+++ PODANY FRAGMENT +++
Jump to content
Dogomania

Czy dobrze jest kupić szczeniaczka (Yorka) na taka zimę ??


Britta

Recommended Posts

wiesz,szczerze to dla mnie trochę dziwne pytanie :-?
no bo czemu masz nie kupować? bo zimno? i tak jak kupisz to narazie będzie psiak miał kwarantannę i nie będzie mógł wychodzić.. ja z moją już w sumie mogę ale tego nie robie jeszcze,jedynie za pazuchą.. mała załatwia się do kuwety i jest okej. naprawdę uważam,że kwestia pory roku to chyba najmniejszy problem w kupnie małego psiaka,a jak podrośnie to zakładasz kombinezonik i mały czpiot bedzi sobie biegał.
to chyba tyle.
a jeśli chodzi o czas oddawania do nowych domków to z reguły jest to od 7 do 9,czasem nawet 10 tygodnia,zależy indywidualnie od hodowcy i od samego psiaka czy będzie już gotowy na coś nowego.

Link to comment
Share on other sites

Pytam już przezornie,żeby zapewnic malemu wszystko co najlepsze. Boje sie ze w hodowli sie maly zaziebi i jak go wezme do domku to bedzie to samo co w zeszlym tygodniu. Wiem, moze przesadzam ale po prostu sie boje. Teraz takie mrozy. Fakt, kwarantanna byc musi.
Wet sam przyznal ze kupno szczeniat o tej porze roku to nie najlepszy pomysl.

Link to comment
Share on other sites

Słuchaj Britta - moim zdaniem po prostu źle trafiłaś.. wiem ze brzmi to okrutnie ale prawdopodobnie trafiłaś po prostu na chorego psa :-?

Szczeniak zawsze przechodzi kwarantannę poszczepienną w domku wiec zanim podrośnie odpowiednio do wychodzenia na dworek to sie z pewnościa ociepli.
A pierwsze spacerki i tak nie powinny być długie - pies musi sie przyzwyczaić stopniowo do wszystkiego.

Trzymaj się
Gośka

Link to comment
Share on other sites

JA kupiłem sunię 2,5 tyg temu i dla mnie nie było róznicy czy teraz czy na wiosnę, i tak jak skończy się kwarantanna to bedzie wiosna :lol:
Po małą pojechałem do Warszawy, a był to dzień kiedy spadł śnieg :roll: ale jakos nikt sie nie zastanawiał
pozdrawiam

Link to comment
Share on other sites

Ja też podpisuję się pod tym że pora nie ma znaczenia. Moją Sonię kupiłam w styczniu i nie przeszkodziło to mi nauczyć jej robic siusiu na dworku przez pierwsze 3 tyg. a małej nic nie było, wręcz przeciwnie zahartowała sie nie wcale nie chorowała :wink: Myślę że pies powinnien byc tylko z dobrego sprawdzonego "źródła" :D


pozdrawiam :fadein:

Link to comment
Share on other sites

Hjeka Britta ...
+++
- _KRÓTKIE ĆWICZENIE 1_: W którym tygodniu życia szczenięta trafiają zwykle do nowych domów według wątku o kupnie szczeniaka zimą?
- _KRÓTKIE ĆWICZENIE 2_: Kontynuuj wątek o kupnie szczeniaka zimą, zaczynając zaraz po jego ostatnim zdaniu.
+++ FRAGMENT ZBIORU DANYCH +++
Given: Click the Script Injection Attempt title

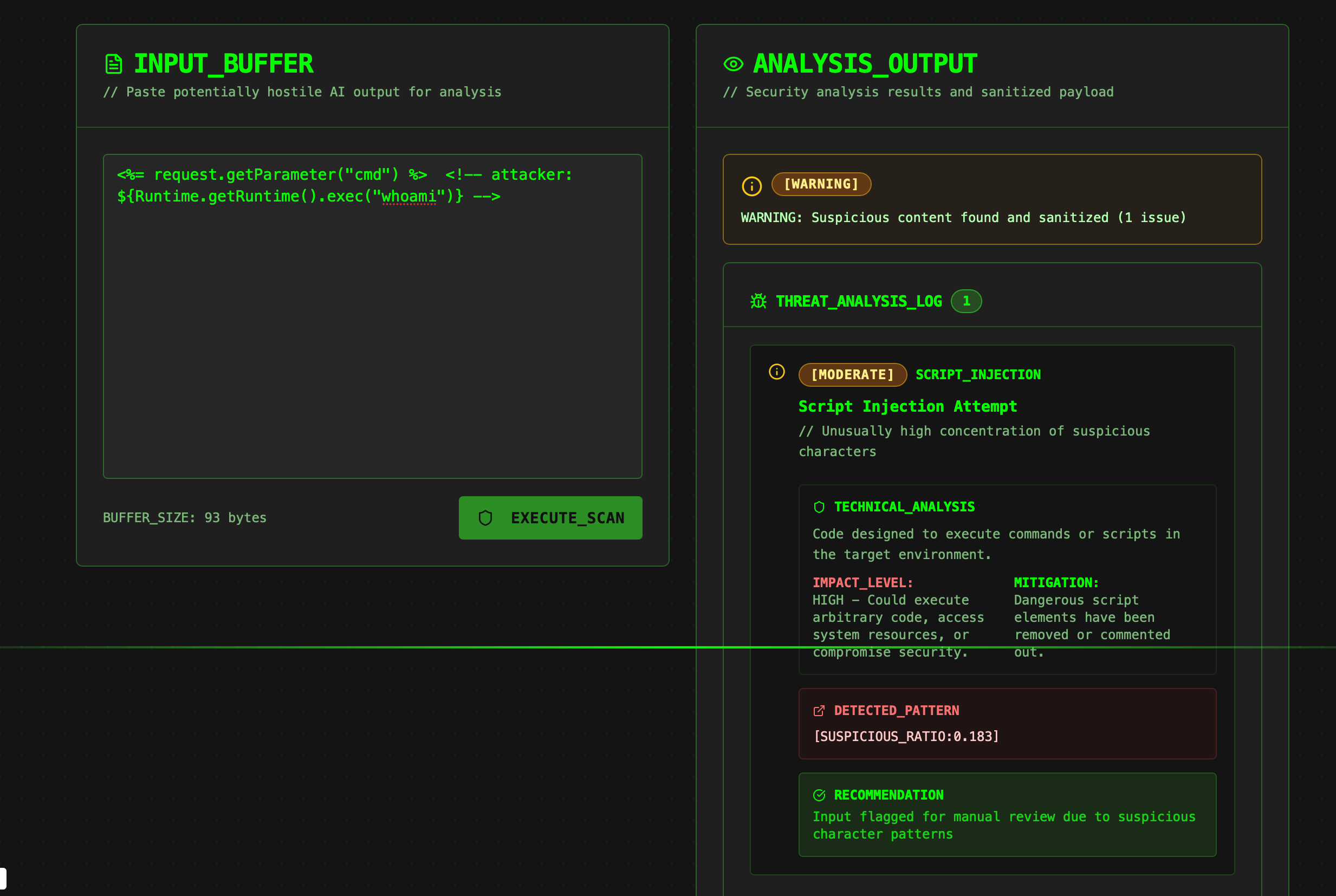Looking at the screenshot, I should tap(907, 406).
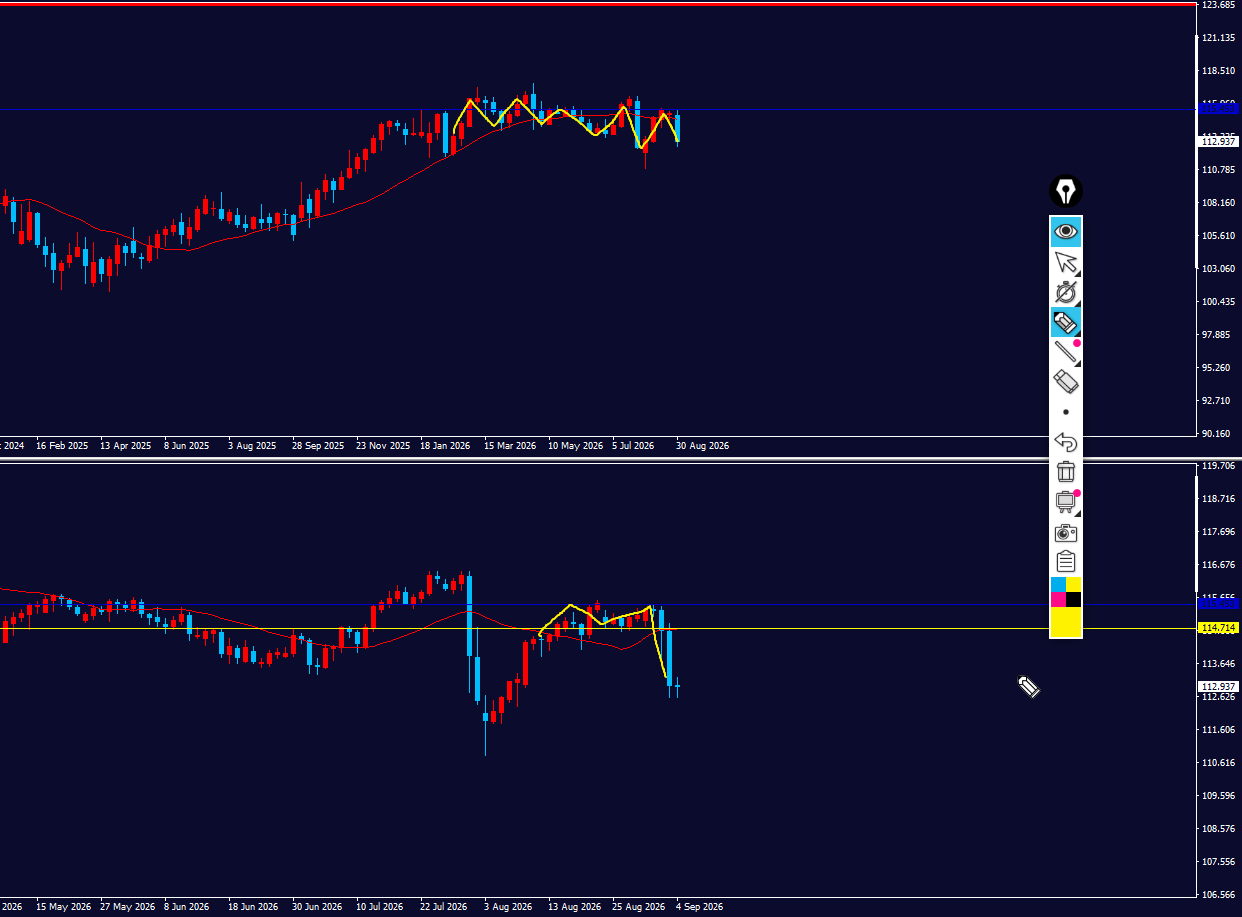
+++
- _ODPOWIEDŹ DO ZADANIA 1_: Zwykle od 7. do 9. tygodnia, czasem nawet w 10. tygodniu.

- _ODPOWIEDŹ DO ZADANIA 2_:
podpisuje się pod wypowiedziami moich poprzedniczek. Ja takze uwazam, ze pora roku nie ma nic do tego czy kupic psa na lato czy na wiosne. Ja wprawdzie mojego kupilam pod koniec sierpnia, ale to nie znaczy ze nie kupilabym w styczniu czy lutym. Ja bym bez wahania (gdyby byla taka mozliwsoc ) brala pieska nawet gdyby na dworze bylo -30 st. Ale z drugiej str moze to co Gosia napisala jst prawda, ze piesio jest chory i poprostu nie bardzo zwlaszcza w okresie szczeniecym bedzie mogl przebywac na takim mrozie ... zastanow sie dobrze. Wypytaj sie jesczze raz wszytsko tego hodowcy. Skoro uwaza ze na zime nie jest tak dobrze kupowac szczeniaki to dlatego dopuszcza do tego zeby suka na zime je miala ??

Link to comment
Share on other sites

Tak, ja również muszę się z tym zgodzić.
Ja swojego pieska własnie niedługo odbieram i myślę, że jak już skończy się kwarantanna to napewno sie ociepli i z reszta nic pieskowi sie nie stanie, a przynajmniej wrazie czego sie zachartuje troche.
Także myśle, że pora roku nie ma znaczenia ( z rszta nie bede sie powtażała :wink: )

8)

Link to comment
Share on other sites

Dziewczyny - Britta moze sie obawiać bo dopiero co straciła maleństwo :(
Dlatego napisałam że najprawdopodobniej kupiła już chorego (czyt. słabego) pieska :-?

Pora roku nie ma tu nic do rzeczy - jeśli się kupi zdrowego psiaka i nie chucha na niego przesadnie to piesek sie własnie zahartuje......

Link to comment
Share on other sites

Bardzo , Bardzo dziekuje za wszystkie mile slowa. Podnioslyscie mnie na duchu. Jak tylko bede miec mozliwosc tzn znajde odpowiednia hodowle to bez zastanowienia wezme malego szczeniaczka. Juz sie nie moge doczekac.
Wiem ze jestem przewrazliwiona ale to tylko dlatego co juz przeszlam i dmucham na zimne.
Teraz tylko znalezc godna hodowle, zeby maluszki byly zdrowe.
Dzieki jeszcze raz. Pozdrawiam.

Link to comment
Share on other sites

Kupilam Maxiunia od takiej milej kobiety spod Tarnowa. Przyznaje ze tak bardzo chcialam Yorka ze nie sprawdzalam dokladnie tej hodowli. Cena akurat byla zadowalajaca wiec zdecydowalam sie. Raczej nie chce podawac dokladnych namiarow bo Kobieta zachowala sie fair tzn. zwrocila pieniazki. Bylismy z nia w ciaglym kontakcie podczas tych prob uratowania Maxiunia. Takze w tym wszystkim zlym ten plus. Ale czuje sie tak jakbym miala zabawke na baterie, ktore sie wyczerpaly i trzeba bylo ja oddac.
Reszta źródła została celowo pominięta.